Unstated in the coverage of the 50th ward race by the S-T and the Tribune is the common knowledge that Stone will not long serve as the oldest member of the City Council. Should he win, he is expected to step down and have his charming daughter, Ilana, take his spot. This race isn't just about age and experience -- it is also about Chicago's increasingly dynastic politics.

But a vote against Stone wouldn't just be a vote to stop monarchy in the 50th ward, it has the added benefit of being a vote for Ms. Dolar.
Dolar is a former director of the city's Advisory Council on Asian Affairs who has also worked for Loyola University Chicago and the city's YouthNet program. "I have eight years' experience in city government . . . and have committed my whole career to public service, which prepares me for this challenge," she said.
"I ran right outta juice..."
Dolar argues that Stone has accomplished little in 34 years in office. She said crime is increasing, business strips are deteriorating and Stone helps only his friends and developers who make campaign contributions.

"He's been in office far too long and has literally been sleeping on the job for the last 10 years or so," she said.

A photocopy of a Sun-Times photograph of Stone apparently dozing in the City Council chamber in 2003 hangs on a wall of Dolar's campaign headquarters on Touhy Avenue.
Stone counters that he was not sleeping when the photo was taken but had merely closed his eyes. You can take a look at Stone's relaxed -- very relaxed -- posture and judge for yourself.

"If I can't go to heaven..."

Your Chicago Tribune reports that Naisy Dolar has received multiple endorsements -- including her former rival Greg Brewer who finished third in the Feb. 27 election.
"It's time for a new vision of openness, honesty and accountability. It's time for an aldermen who understands the true meaning of community. It's time for an aldermen who will demonstrate real leadership by working to build consensus among diverse groups. It's time for an aldermen who will finally treat residents with the dignity and respect we deserve," Brewer wrote.

Dolar also announced that she had received union endorsements from the Service Employees International Union and the American Federation of State, County and Municipal Employees. SEIU had not endorsed any candidate in the Feb. 27 election, but the group attacked Stone in a series of mailers.

"I'm very pleased to get the support of both unions," said Dolar. "I look forward to working with them on behalf of the working people of Chicago and their families."
"Here come the law gonna break down the door, Gonna carry me away once more..."

By contrast, Stone was endorsed by the last place finisher, Salman Aftab:
The Chicago Sun-Times found that Aftab has a history of five arrests -- but no convictions.

Four are misdemeanor charges arising from alleged arguments -- two in restaurants, one over a cab fare and the other over a parking space -- between 1996 and 2002. The most serious was a murder charge in the 1992 stabbing of Paul Warda during a fight between cabdrivers at a Near North Side restaurant.

A judge found Aftab not guilty after people who said they had been witnesses gave testimony "contradictory to what they told the police," said Lynda Peters, who was the prosecutor in the case.

Aftab chalks all of the arrests up to his role as a community activist who often winds up in volatile situations as he tries to help resolve disputes.
If anyone can explain to me how knife fights with cabbies are part of community activist dispute resolution, please drop me a line.

^^^^^^^^

### Exercise requirements
1. According to the 50th ward race post, which two unions endorsed Dolar?
2. Repeat word for word the part of the 50th ward race post running from "Dolar also announced" down to "but no convictions.".

### Available data
^^^^^^^^

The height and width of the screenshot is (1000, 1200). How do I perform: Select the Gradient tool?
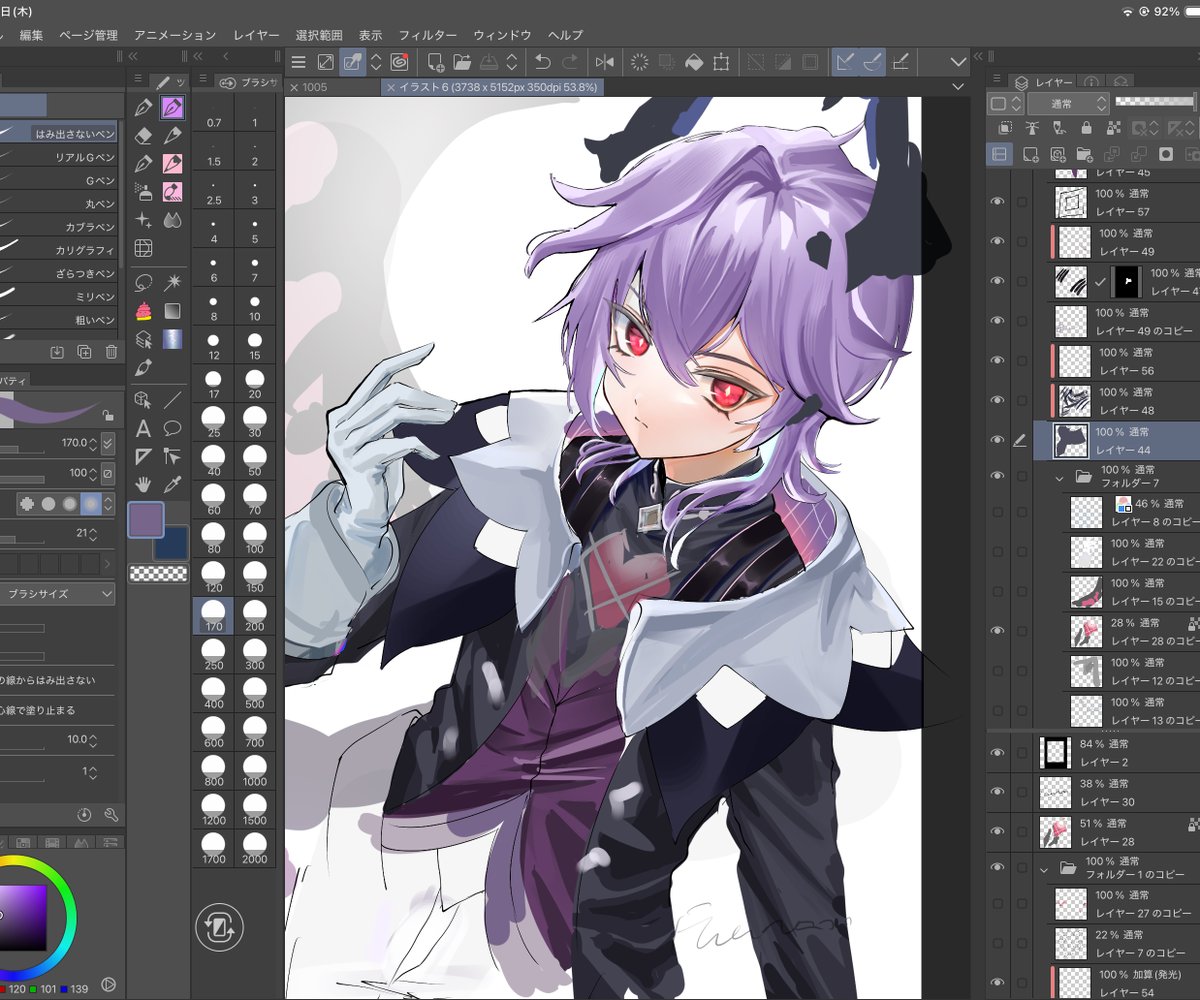point(172,311)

^^^^^^^^

### Results
1. The Service Employees International Union and the American Federation of State, County and Municipal Employees.

2.
Dolar also announced that she had received union endorsements from the Service Employees International Union and the American Federation of State, County and Municipal Employees. SEIU had not endorsed any candidate in the Feb. 27 election, but the group attacked Stone in a series of mailers.

"I'm very pleased to get the support of both unions," said Dolar. "I look forward to working with them on behalf of the working people of Chicago and their families."
"Here come the law gonna break down the door, Gonna carry me away once more..."

By contrast, Stone was endorsed by the last place finisher, Salman Aftab:
The Chicago Sun-Times found that Aftab has a history of five arrests -- but no convictions.